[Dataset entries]
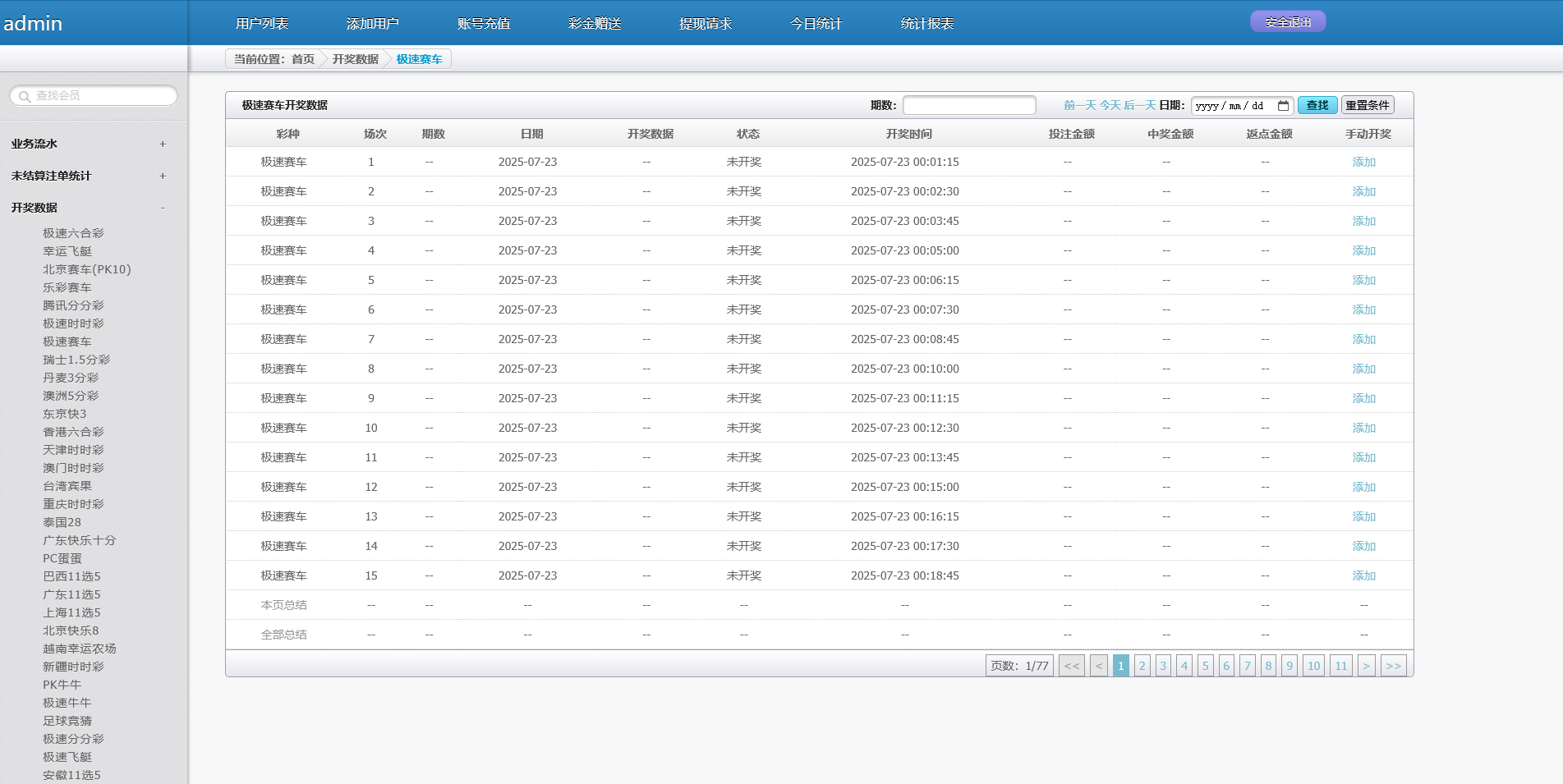The width and height of the screenshot is (1563, 784).
Task: Open the 提现请求 menu item
Action: [705, 24]
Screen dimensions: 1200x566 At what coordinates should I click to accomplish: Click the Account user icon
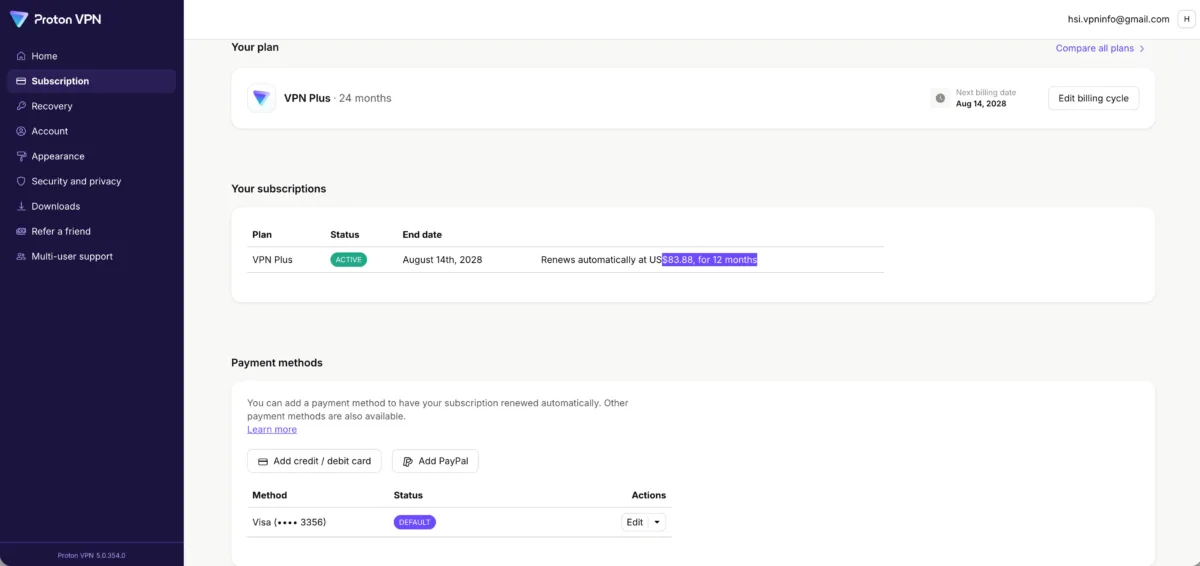point(21,131)
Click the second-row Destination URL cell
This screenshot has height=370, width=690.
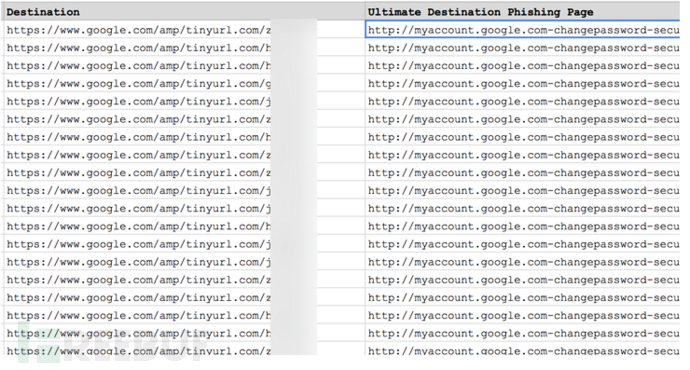184,48
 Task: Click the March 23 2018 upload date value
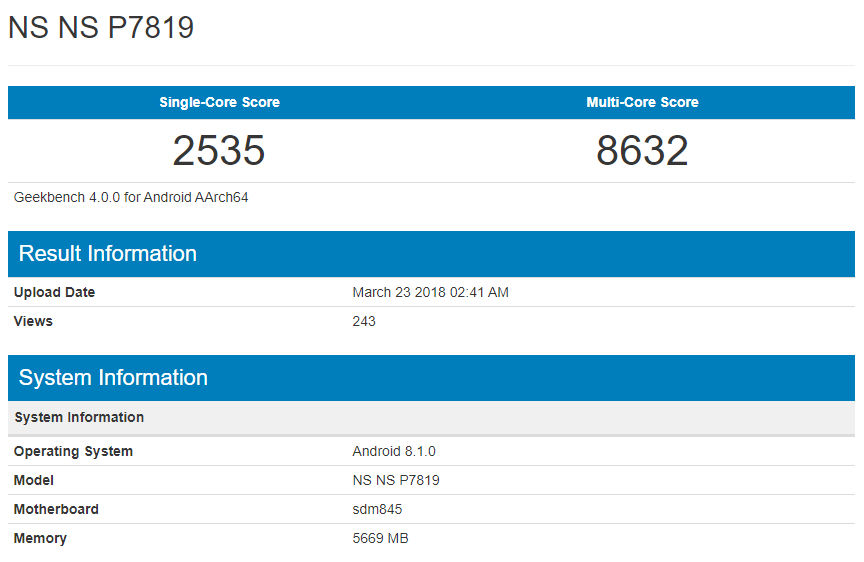point(430,293)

▶ [The problem] Please return, exactly and with pictures omitted, the lines from the line holding "Screen dimensions: 1200x566" through the end of the data above, inclusive.

▶ [Task output]
Screen dimensions: 1200x566 At what coordinates should I click to accomplish: Click the Account user icon
point(21,131)
Click the second-row Destination URL cell
This screenshot has height=370, width=690.
184,48
 Task: Click the March 23 2018 upload date value
point(430,293)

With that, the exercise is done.